Which of the lines below mention the word "height"? Pull each one out.

DATA RECORDS —
┄┄┄┄┄┄
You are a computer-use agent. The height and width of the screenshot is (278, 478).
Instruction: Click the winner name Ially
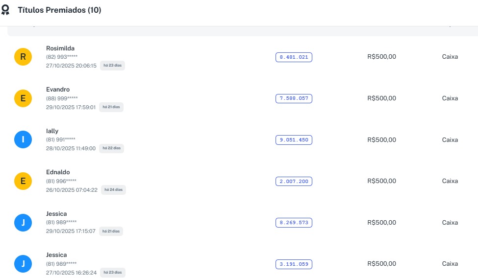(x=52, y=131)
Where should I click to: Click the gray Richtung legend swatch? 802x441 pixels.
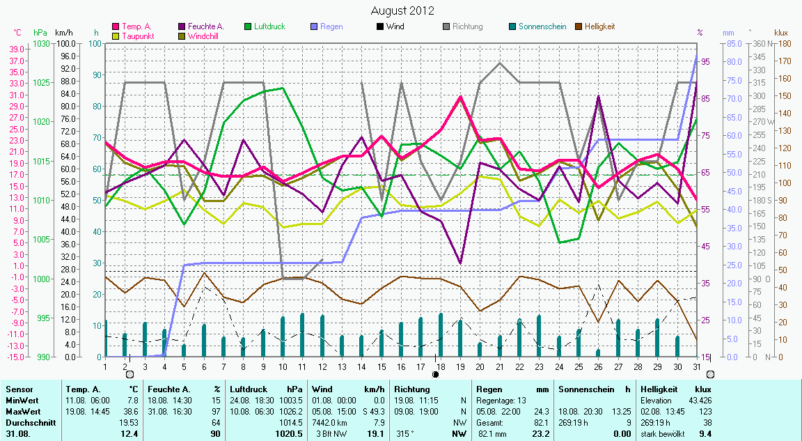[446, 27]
┄┄┄┄┄┄
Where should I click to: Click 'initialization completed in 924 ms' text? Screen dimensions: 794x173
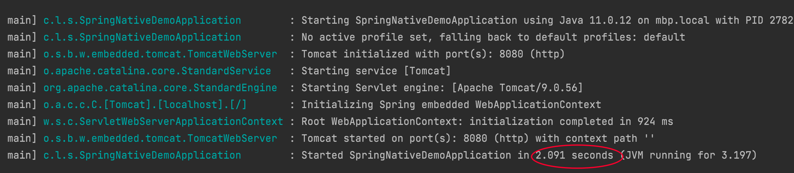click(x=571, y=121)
┄┄┄┄┄┄
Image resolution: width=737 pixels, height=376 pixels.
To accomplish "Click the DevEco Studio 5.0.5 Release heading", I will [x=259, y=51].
┄┄┄┄┄┄
RESPONSE TO THE EXERCISE —
You are a computer-use agent. The height and width of the screenshot is (278, 478).
Image resolution: width=737 pixels, height=376 pixels.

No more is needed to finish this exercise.